Чернота… Как её много… Чернота, или нечто? Чернота с золотистыми бликами окутывала всё, проникала во внутрь, задевала всё живое. Какой активный этот кошмар; он не даёт никакого послабления! Полуживой Вреж чувствовал, что зависим от чего-то страшного, всесильного, имеющего такие неясные очертания и делающего так больно… Сознание работало лишь на одно: существование – это мучение… Как всё долго. А почему надо терпеть? Почему… Больно! Единение вечности и ада… А может? Да… Да, окошко! Где-то перед глазами прояснилось удивительно ясное окошко, которому он невероятно обрадовался. Появилось ощущение тишины, хотя шума до этого никакого и не было… В окошке виделся солнечный земной пейзаж, его яркость оттенялась окружающей чернотой и болью. Очень хотелось туда, в ту страну, где так бушует день, где блистает царство жизни… Но ночь вокруг всё не отпускала. Оцепеневшая память, как-то отдельно, выдала очертания живописных облаков в каком-то средневековом оконце… Картина? Да, это же – Мадонна Литта! В ярком прямоугольнике перед закрытыми глазами Врежа не было ни Мадонны, ни младенца, но им виделся лишь оживший эпизод из легенды, нашёптанный, так из далека, кистью великого Леонардо… Облака и зелень. Они очень давно растаяли, эти облака, но на маленьком кусочке картины они плывут до сих пор. Не изменилось небо над землей за эти долгие-долгие годы. И где сейчас она, эта наша Земля!.. А окошко, к счастью, становилось всё больше, постепенно оттесняя кошмар в никуда. И вот, наконец, земной предполдень впустил к себе измученного Врежа, дав ему земной сон, который, словно спохватившись, тихо растворился. Код сработал полностью, Бакунц, наконец, бодрствовал.

Корабль иногда подёргивался. Сверхскорость погашена, но нормального полёта ещё нет. Вреж чувствовал себя скверно, тем более жалея о только что пропавшем голубом мире: у только проснувшегося, сновидение – реальность.

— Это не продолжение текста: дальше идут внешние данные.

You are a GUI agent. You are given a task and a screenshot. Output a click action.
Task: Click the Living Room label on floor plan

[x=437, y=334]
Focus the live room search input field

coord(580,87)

Опасения почти сбылись, пробуждение его началось до окончания гашения сверхскорости, хотя и всего лишь за несколько минут. Сверхскорость и сверхторможение. А сверхторможение, значит свеверхперегрузки. Вот и защититься от них может только сверхспящий, то есть гравизащига безобидна только для полуанабиозника. А что это такое: остатки сверхторможения для не защищенного организма, Вреж теперь хорошо знал. Огненная боль в позвоночнике и окровавленный костюм оттенял мысленное проклятие собственной беспечности суточной давности. Поднялся он довольно тяжело. Медленно, не сразу нашел причину кровавых пятен: полопались сосуды в носу и в гортани, на ноге были две непонятные глубокие ссадины. И лицо, и тело были в синяках… Ко всем бедам он, кажется, стал хуже слышать.